In this embodiment, the free descent umbrella type B type parachute and the automatic rope opening type A type parachute have been described. However, the present invention is not limited to this. The same effect can be obtained in the case of the A type parachute of the formula. Further, although the air cylinder is used as the failure generating means in the present embodiment, the invention is not limited to this and a solenoid may be used.

[0080]

In summary, according to the present invention, the following excellent effects are exhibited.

(1) The suspension means for suspending the descent trainer is oscillated to generate a failure when the parachute is opened, and the content of the failure is displayed to the descent trainer. It is possible to make a descent trainer experience a simulation.

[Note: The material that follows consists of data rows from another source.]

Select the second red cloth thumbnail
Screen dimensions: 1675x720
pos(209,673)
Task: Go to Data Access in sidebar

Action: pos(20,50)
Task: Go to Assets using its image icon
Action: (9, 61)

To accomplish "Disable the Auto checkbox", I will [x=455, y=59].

(2) When the leg support means for holding the descent trainer horizontally and holding it in the skydiving state is provided, it is possible to perform the failure training at the time of opening the parachute of the free descent open umbrella system. it can.

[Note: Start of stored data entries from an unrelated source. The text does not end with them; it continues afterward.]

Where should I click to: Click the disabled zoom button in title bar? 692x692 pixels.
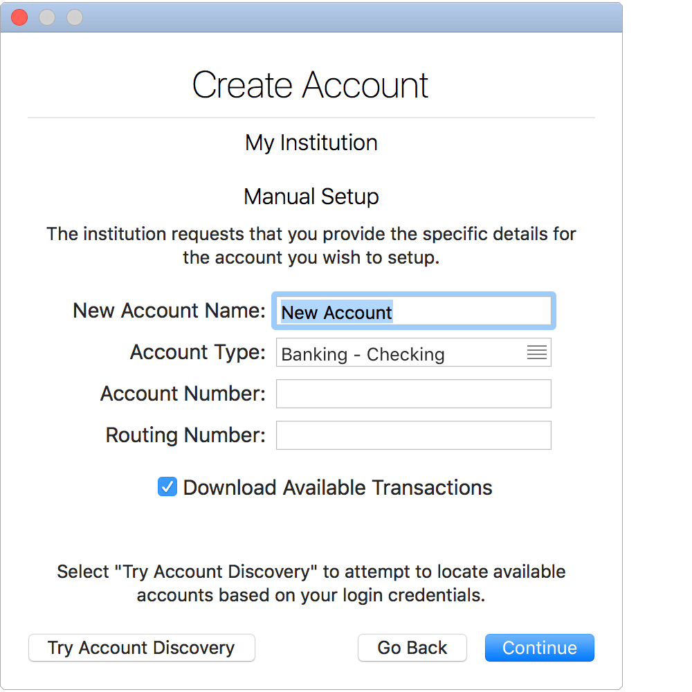pos(74,17)
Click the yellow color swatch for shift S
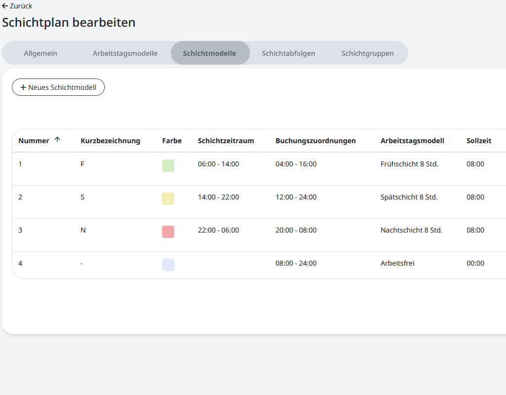506x395 pixels. tap(168, 198)
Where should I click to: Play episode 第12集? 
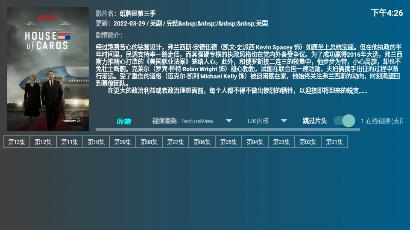coord(43,142)
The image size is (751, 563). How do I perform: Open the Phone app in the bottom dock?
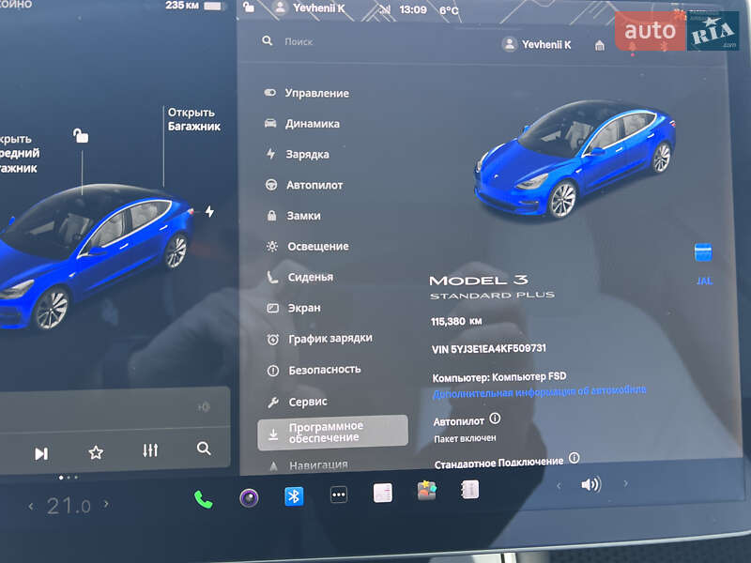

(3) When the platform is provided with a slidable floor on which a descent trainer stands by, failure training can be performed when the parachute of the automatic rope-opening system jumps down (when the parachute opens). .

[Brief description of drawings]

FIG. 1 is a view taken along the line AA of the steering mechanism section of the simulator for parachuting training shown in FIG.

FIG. 2 is an external perspective view of an embodiment of the parachute flight training simulator of the present invention.

FIG. 3 is an external view of a conventional parachute with a free-fall umbrella.

FIG. 4 is an external view of an automatic cord-opening parachute.

FIG. 5 is an external view of a control line operation type parachute.

FIG. 6 is an explanatory diagram for explaining parachute failure training of a free descent opening system and B type.

FIG. 7 is a diagram showing an operation of the fault generating means shown in FIG.

FIG. 8 is an explanatory diagram for explaining failure training of an automatic type U-opening system type A parachute.

FIG. 9 is a diagram showing a conventional example of a parachute flight training simulator.

[Explanation of symbols]

 21 cradle 23 descent trainer (trainer) 24 suspension means (riser) 26 control line 36 failure control means 100 leg support rope 109 failure generation means 101 floor 103, 104, 105 air cylinder 110 display means (monitor)

 ─────────────────────────────────────────────────── ─── Continuation of the front page (72) Inventor Yuji Matsuura 3-15-1, Toyosu, Koto-ku, Tokyo Ishikawajima Harima Heavy Industries Co., Ltd. Toji Technical Center (72) Innovator Takanobu Naruo Toyosu, Koto-ku, Tokyo 1-15 Ishikawajima Harima Heavy Industries Co., Ltd. Toji Technical Center

Claims (3)

[Claims] 1. In a parachute maneuvering training simulator for allowing a descent trainer to experience a parachute failure when opening a parachute, a hanging means for hanging the descent trainer on a Yakura-shaped stand and a swinging means for suspending the hanging means. Failure generating means for generating a failure at the time of parachute opening by moving and suddenly descending, display means provided in front of the descent trainee for displaying the details of the failure, and the failure status is set,
A simulator for parachute driving training, comprising: a failure control means for operating the failure generation means according to the setting and displaying the status on the display means. 2. A leg supporting means for holding a leg of a descent trainer on the gantry and for holding the descent trainer in a skydiving state with the hanging means is provided, and the failure control means is The simulator for parachute maneuvering training according to claim 1, wherein, when an umbrella opening operation is performed, the failure generating means is operated in accordance with a failure situation set immediately after the leg supporting means is released. 3. A slidable floor on which the descent training person stands by is provided below the descent training person on the gantry, and when the descent training person jumps down from the floor and is hung by the hanging means, The simulator for parachute maneuvering training according to claim 1, wherein the failure control means controls the failure generation means to operate.